Infográfico publicado pela revista Época

Ao manifestar apoio à pretensão da Índia de ter uma cadeira permanente no Conselho de Segurança da ONU, os EUA levaram em conta o poderio militar daquele país. De fato, os indianos têm uma das Forças Armadas mais poderosas dos países emergentes, contando inclusive com dissuasão nuclear. Os EUA vêem a Índia como um contraponto militar à China no Sul da Ásia. Já o Brasil, em vias de se tornar a 5ª economia mundial, tem uma diplomacia ativa, mas ainda está longe de ter uma força militar correspondente a esse protagonismo. Por isso ainda não é levado inteiramente a sério na cena internacional. Pode enviar soldados e até comandar Forças de Paz da ONU, como no Haiti, mas falar grosso em outras searas ainda é visto como "petulância" pelas grandes potências –postura, aliás, macaqueada aqui pela velha mídia e pelas “elites” – melhor dizendo, oligarquias mal-pensantes.

Thomas Hobbes 


Felizmente, o atual governo pôs em curso uma Política de Nacional de Defesa que redefiniu o papel das Forças Armadas, submeteu-as de fato ao poder civil e reverteu sua obsolescência via recriação da indústria bélica nacional por meio de transferência de tecnologia. A compra dos caças para a FAB – por mais enrolada que esteja – e, principalmente, a retomada do projeto do submarino nuclear foram passos decisivos nessa direção. Como assinala uma reportagem da revista Época assinada por Roberto Lopes e Maria Helena Passos, "se a Amazônia subiu ao topo das prioridades para as três forças, a proteção a riquezas emergentes no Atlântico tende a mudar radicalmente o perfil modorrento que a Defesa assumiu em décadas recentes. Daí a preocupação do almirante Moura Neto, também, com a vigilância das águas, cuja exploração econômica é reconhecida como de direito do Brasil.
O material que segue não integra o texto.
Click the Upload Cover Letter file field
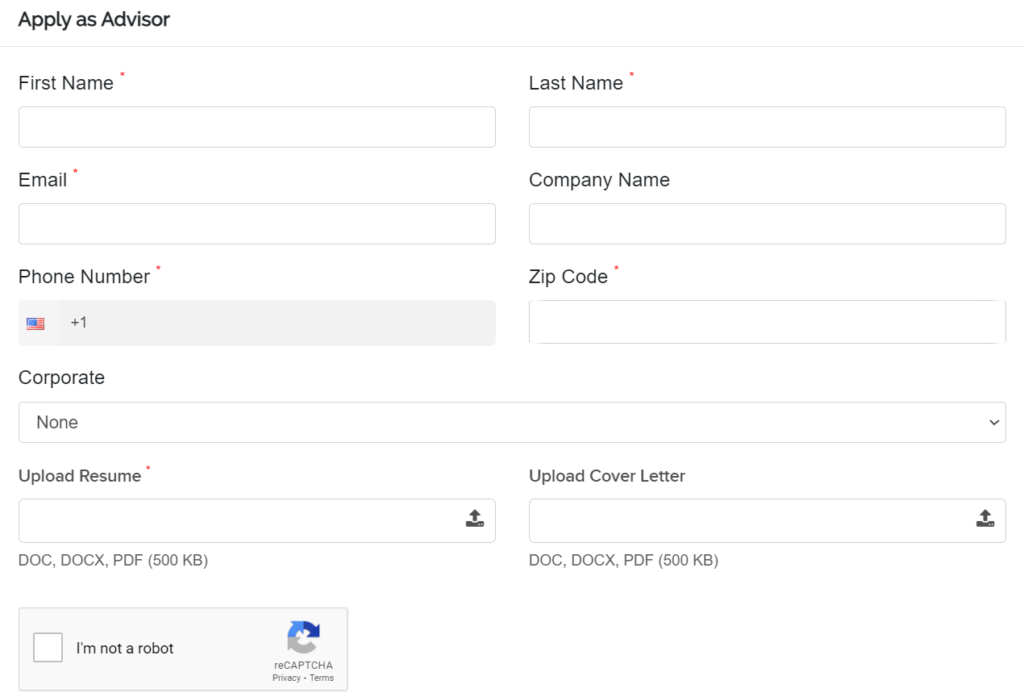1024x693 pixels. [750, 520]
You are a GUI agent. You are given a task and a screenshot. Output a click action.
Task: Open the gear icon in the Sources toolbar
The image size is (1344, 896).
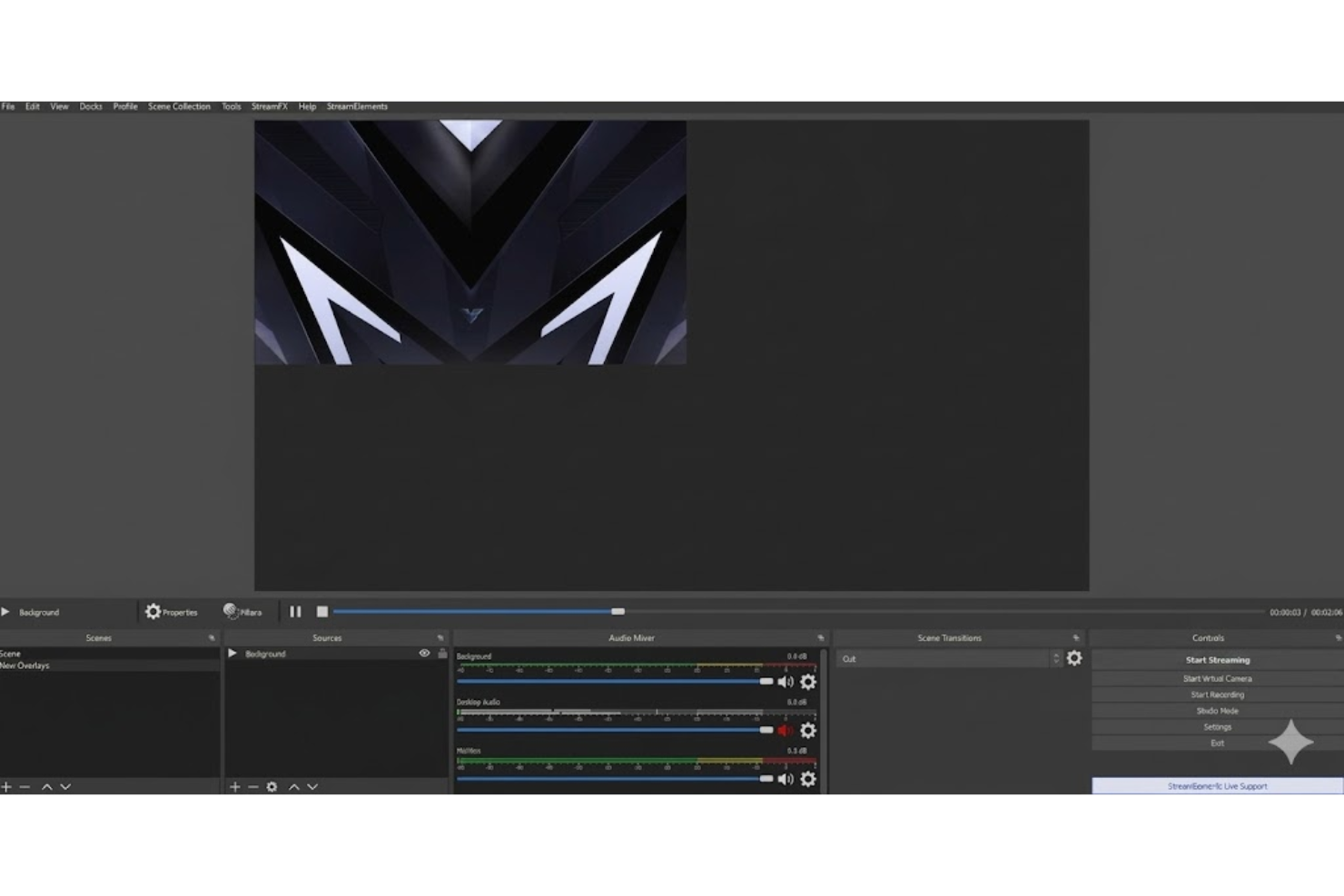(x=272, y=787)
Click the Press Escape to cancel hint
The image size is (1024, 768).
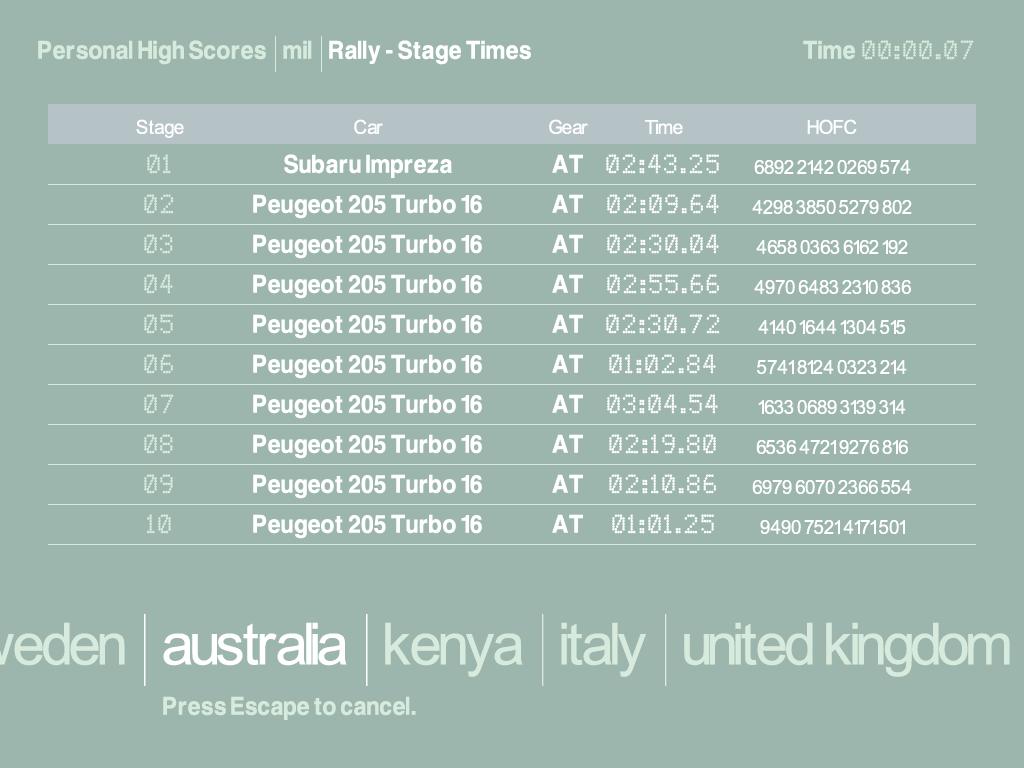(289, 707)
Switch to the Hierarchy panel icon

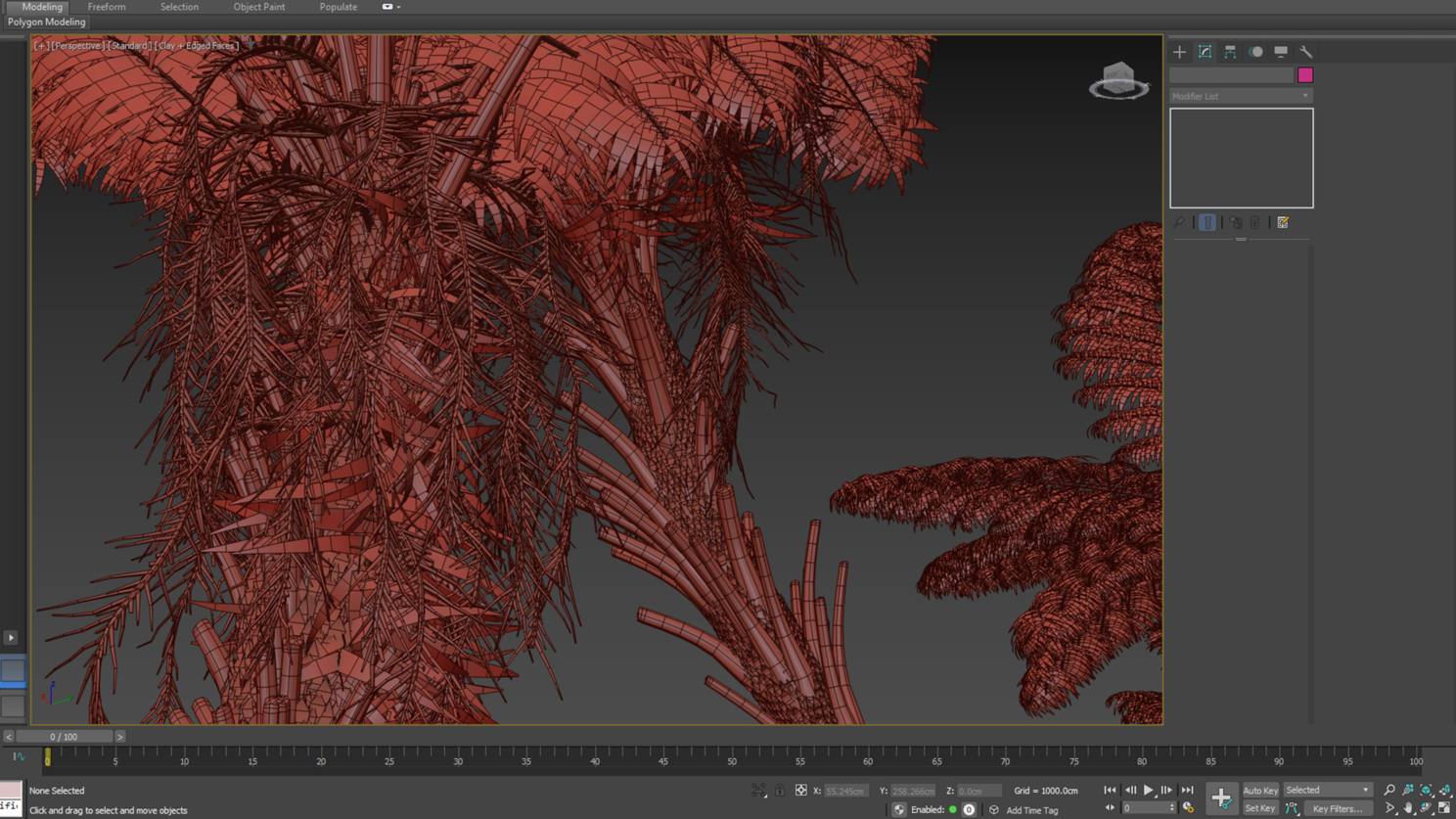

São 4,4 milhões de quilômetros quadrados, ou metade do território brasileiro". No que é chamado de "Amazônia Azul" pelos militares, continua a reportagem, figuram "as jazidas submarinas que, entre os litorais do Espírito Santo e de São Paulo, prometem transformar o Brasil em exportador de petróleo. E, também, as rotas dos que atacam as tripulações de barcos mercantes, dos contrabandistas de armas e dos traficantes de tóxicos, sob vigilância dramaticamente precária"

Si vis pacem para bellum (se queres a paz, prepara-te para a guerra), diziam os romanos. Por isso, em política externa, pelo menos, Thomas Hobbes tem mais coisas a nos dizer do que Immanuel Kant.